Enquanto isso, moradores continuam enfrentando filas que, em determinados dias, ultrapassam horas de espera para retirada de medicamentos de uso contínuo.

FILAS, RECLAMAÇÕES E SOBRECARGA

A situação das farmácias municipais tem sido alvo frequente de reclamações da população.

Usuários relatam demora no atendimento, estrutura limitada e dificuldades para acesso aos medicamentos, especialmente para idosos e pessoas que dependem do transporte público.

Para quem mora nos bairros mais afastados, a necessidade de deslocamento até a região central representa mais um obstáculo no acesso à saúde.

DEBATE SOBRE PRIORIDADES

As declarações da secretária reacenderam o debate sobre prioridades administrativas e gestão de pessoal no município.

Nos últimos anos, projetos encaminhados pelo Executivo promoveram alterações na estrutura administrativa e criaram novos cargos de confiança em diferentes áreas da administração municipal, a grande maioria deles ocupados por políticos, parentes de políticos, apoiadores e muitos sem qualquer formação técnica na área.

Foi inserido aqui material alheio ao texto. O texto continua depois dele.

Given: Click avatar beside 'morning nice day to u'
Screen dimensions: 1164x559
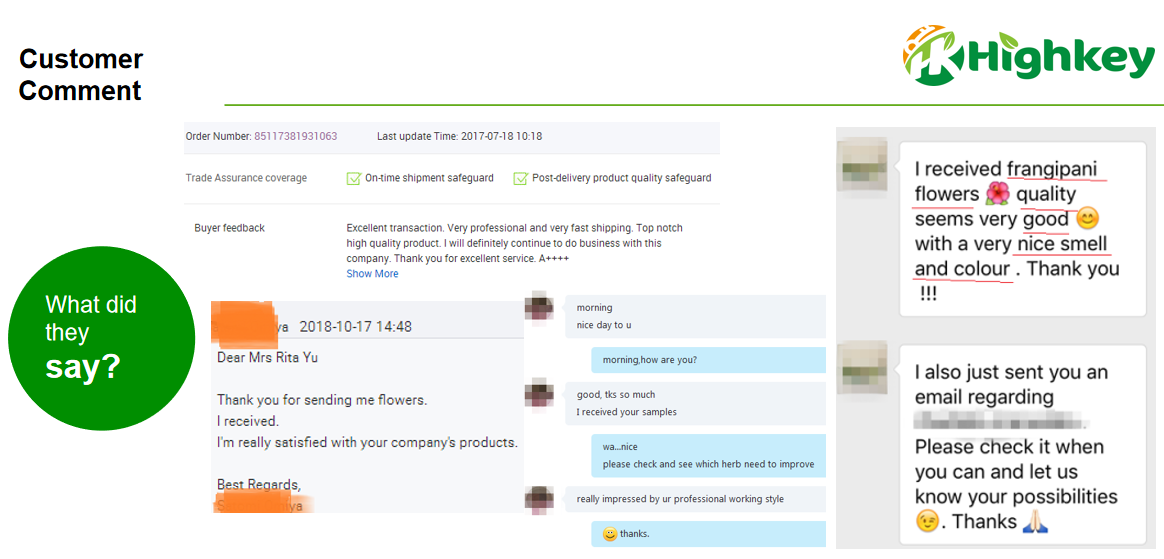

Segundo apurado, entre os 5 cargos comissionados de Secretário Adjunto criados na gestão do prefeito Claudemir Borges, apenas o de Finanças possui formação técnica na área. Os custos com tais cargos criados dariam para contratar ao menos 14 técnicos em farmácia ou 11 farmacêuticos.

Paralelamente, a Secretaria de Saúde tem relatado dificuldades para ampliar equipes e implementar algumas melhorias consideradas estratégicas para o atendimento da população.

A discussão ganhou ainda mais força porque, recentemente, o próprio prefeito declarou publicamente preocupação com os impactos das contratações sobre a folha de pagamento e o equilíbrio financeiro do município.

O QUE ESTÁ EM JOGO

A questão central, segundo especialistas em gestão pública, não é apenas o número de servidores, mas a definição das prioridades administrativas.

Enquanto a Secretaria de Saúde afirma possuir projetos para ampliar o acesso da população aos medicamentos, a falta de profissionais necessários para colocar essas medidas em prática mantém a situação praticamente inalterada.

O resultado é sentido diariamente pelos usuários do SUS: filas, deslocamentos e dificuldades para obter um serviço que poderia estar mais próximo de suas casas.

Agora, após as declarações feitas na Câmara Municipal, cresce a expectativa para saber se haverá autorização para reforçar as equipes da saúde e permitir que o projeto de descentralização das farmácias finalmente saia do papel.

Até lá, quem continua aguardando é o cidadão que depende do medicamento e enfrenta, todos os dias, as consequências de uma estrutura que há anos opera sob forte pressão.